Re: jsonb, unicode escapes and escaped backslashes

From: Tom Lane <tgl(at)sss(dot)pgh(dot)pa(dot)us>
To: Andrew Dunstan <andrew(at)dunslane(dot)net>
Cc: Noah Misch <noah(at)leadboat(dot)com>, PostgreSQL-development <pgsql-hackers(at)postgresql(dot)org>
Subject: Re: jsonb, unicode escapes and escaped backslashes
Date: 2015-01-28 17:36:58
Message-ID: 3373.1422466618@sss.pgh.pa.us
Views: Raw Message | Whole Thread | Download mbox | Resend email
Thread:
Lists: pgsql-hackers

Andrew Dunstan <andrew(at)dunslane(dot)net> writes:
> It's not clear to me how we should represent a unicode null. i.e. given
> a json of '["foo\u0000bar"]', I get that we'd store the element as
> 'foo\x00bar', but what is the result of

> (jsonb '["foo\u0000bar"')->>0

> It's defined to be text so we can't just shove a binary null in the
> middle of it.

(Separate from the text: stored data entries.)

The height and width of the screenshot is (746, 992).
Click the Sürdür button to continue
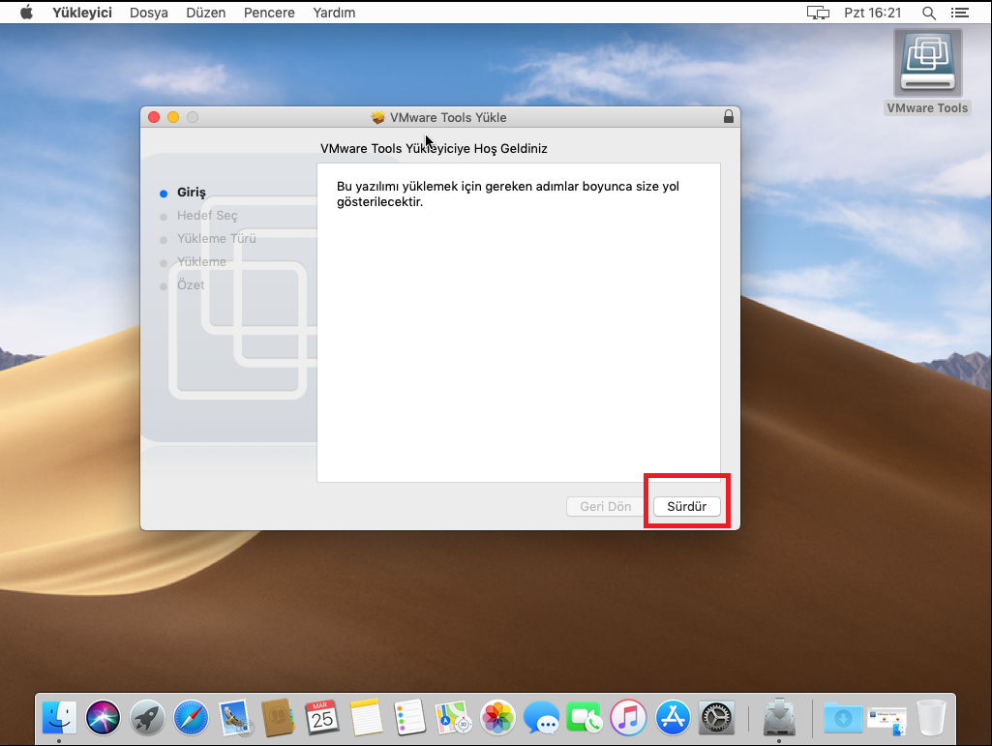[686, 507]
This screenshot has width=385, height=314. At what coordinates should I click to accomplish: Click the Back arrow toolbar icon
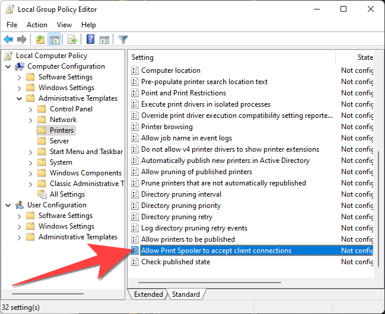pyautogui.click(x=8, y=40)
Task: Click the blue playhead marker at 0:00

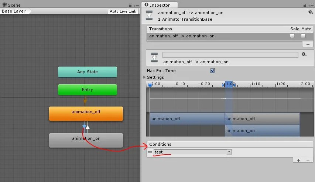Action: tap(150, 85)
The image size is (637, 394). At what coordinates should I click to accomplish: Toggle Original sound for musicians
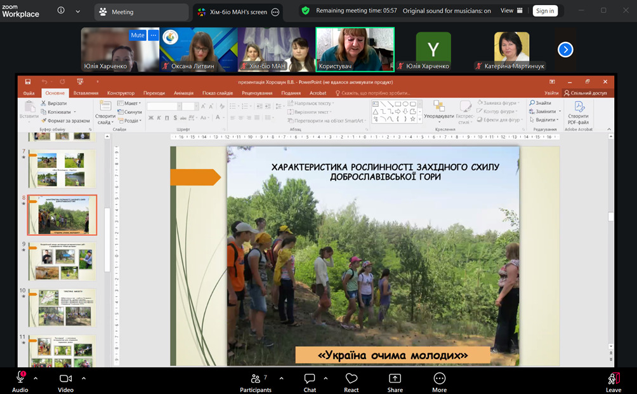tap(447, 11)
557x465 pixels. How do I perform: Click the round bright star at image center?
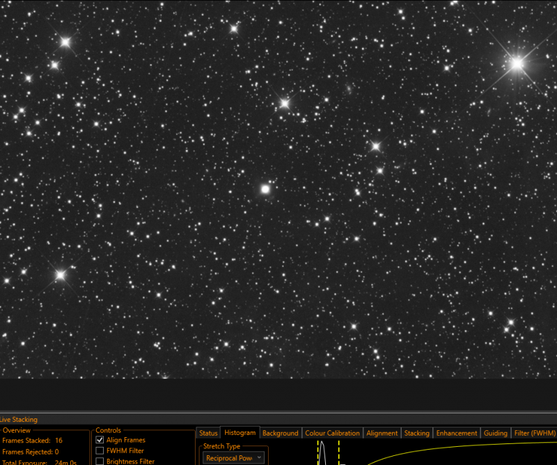click(265, 189)
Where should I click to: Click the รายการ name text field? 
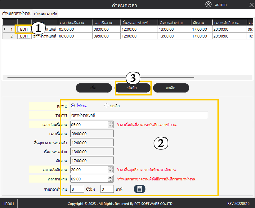pos(139,115)

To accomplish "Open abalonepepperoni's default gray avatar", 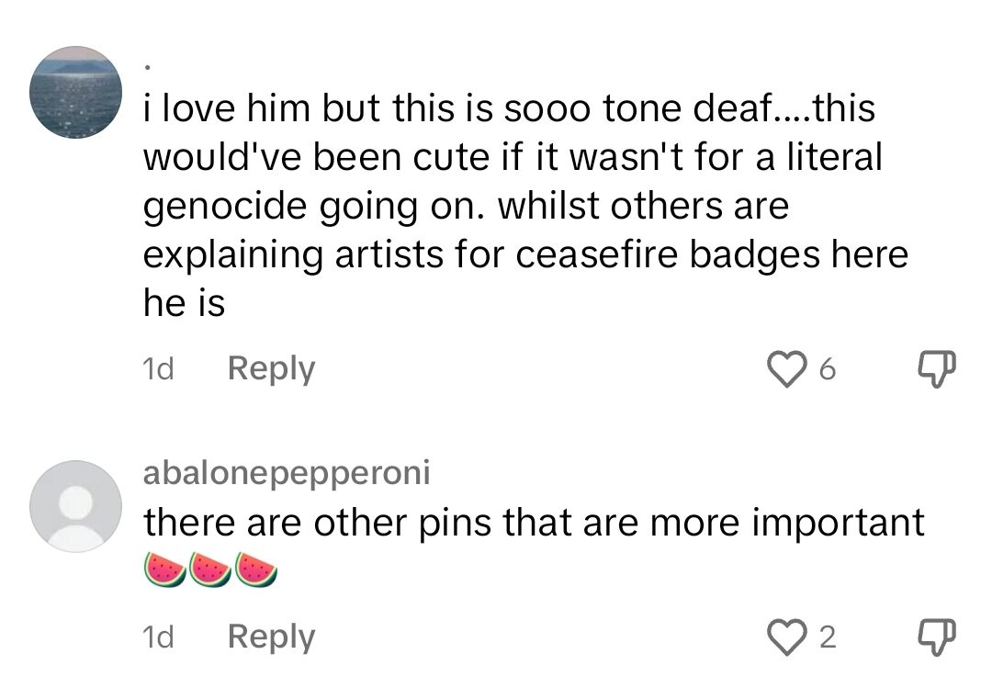I will [x=76, y=506].
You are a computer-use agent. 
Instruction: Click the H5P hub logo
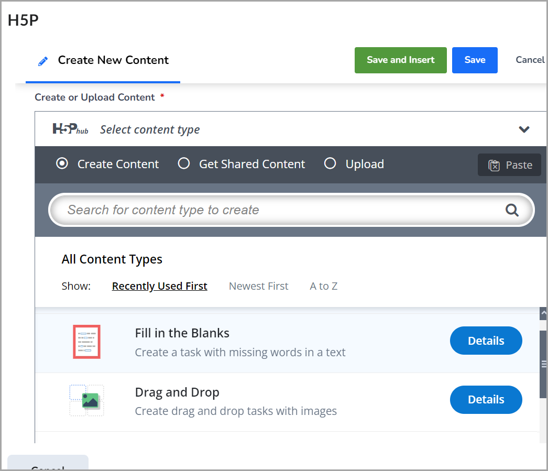coord(70,129)
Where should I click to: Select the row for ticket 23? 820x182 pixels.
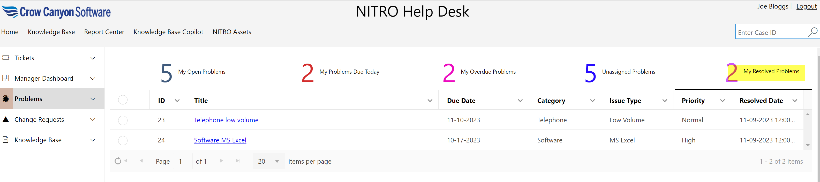[x=123, y=120]
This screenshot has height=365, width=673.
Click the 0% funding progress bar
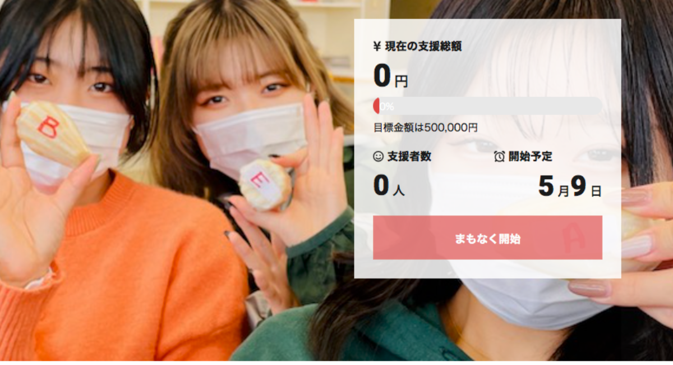pyautogui.click(x=487, y=106)
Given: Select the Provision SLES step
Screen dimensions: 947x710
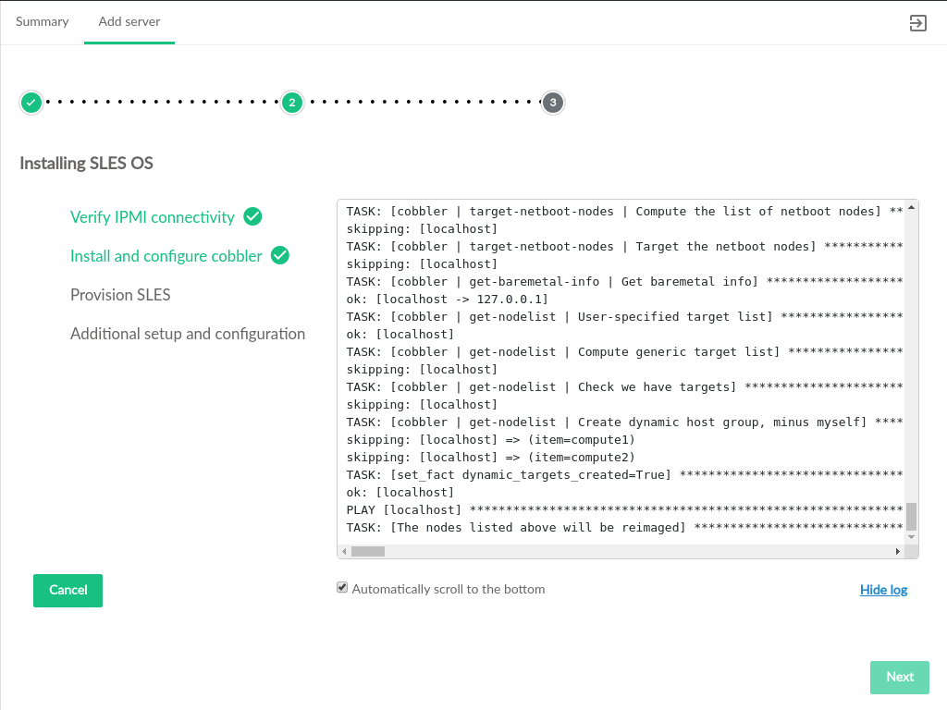Looking at the screenshot, I should point(120,295).
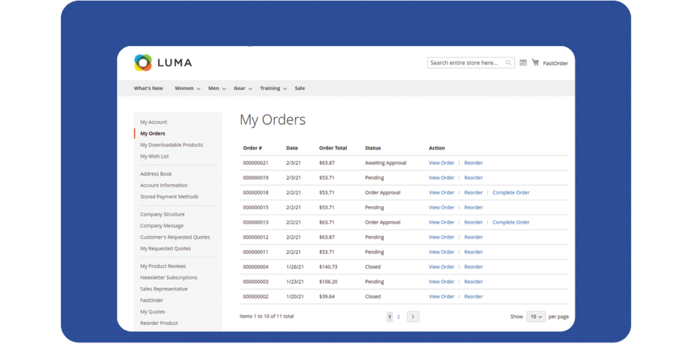
Task: Open the shopping cart icon
Action: (x=535, y=63)
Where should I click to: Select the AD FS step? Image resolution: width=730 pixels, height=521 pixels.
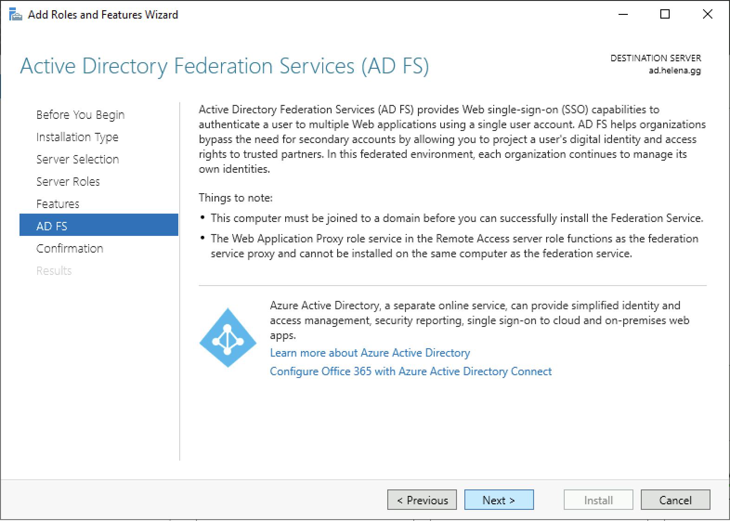(52, 226)
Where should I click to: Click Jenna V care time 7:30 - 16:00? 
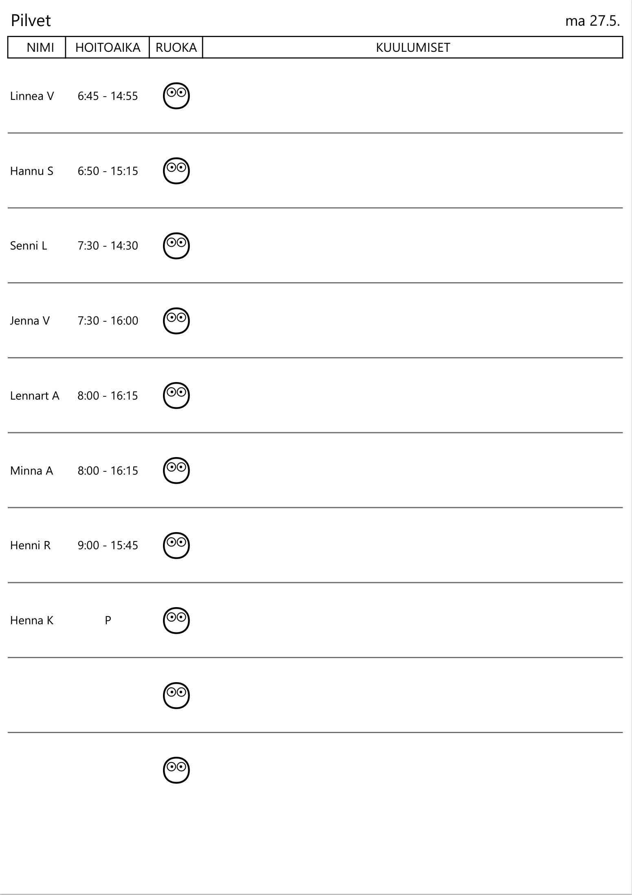click(108, 321)
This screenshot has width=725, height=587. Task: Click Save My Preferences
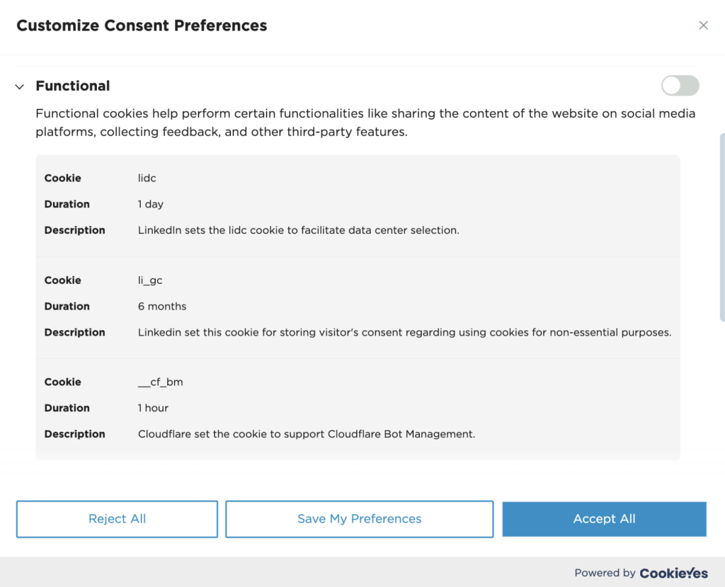[358, 519]
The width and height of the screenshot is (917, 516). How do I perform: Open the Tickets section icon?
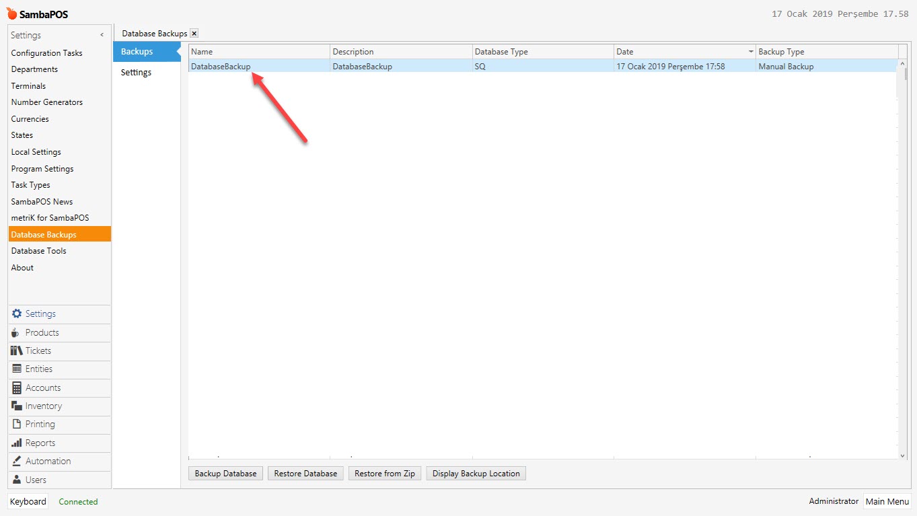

Do we throw an error?

Yes, that is what I was proposing upthread. Obviously, this needs some
thought to ensure that there's *something* useful you can do with a field
containing a nul, but we'd have little choice but to throw an error if
the user asks us to convert such a field to unescaped text.

I'd be a bit inclined to reject nuls in object field names even if we
allow them in field values, since just about everything you can usefully
do with a field name involves regarding it as text.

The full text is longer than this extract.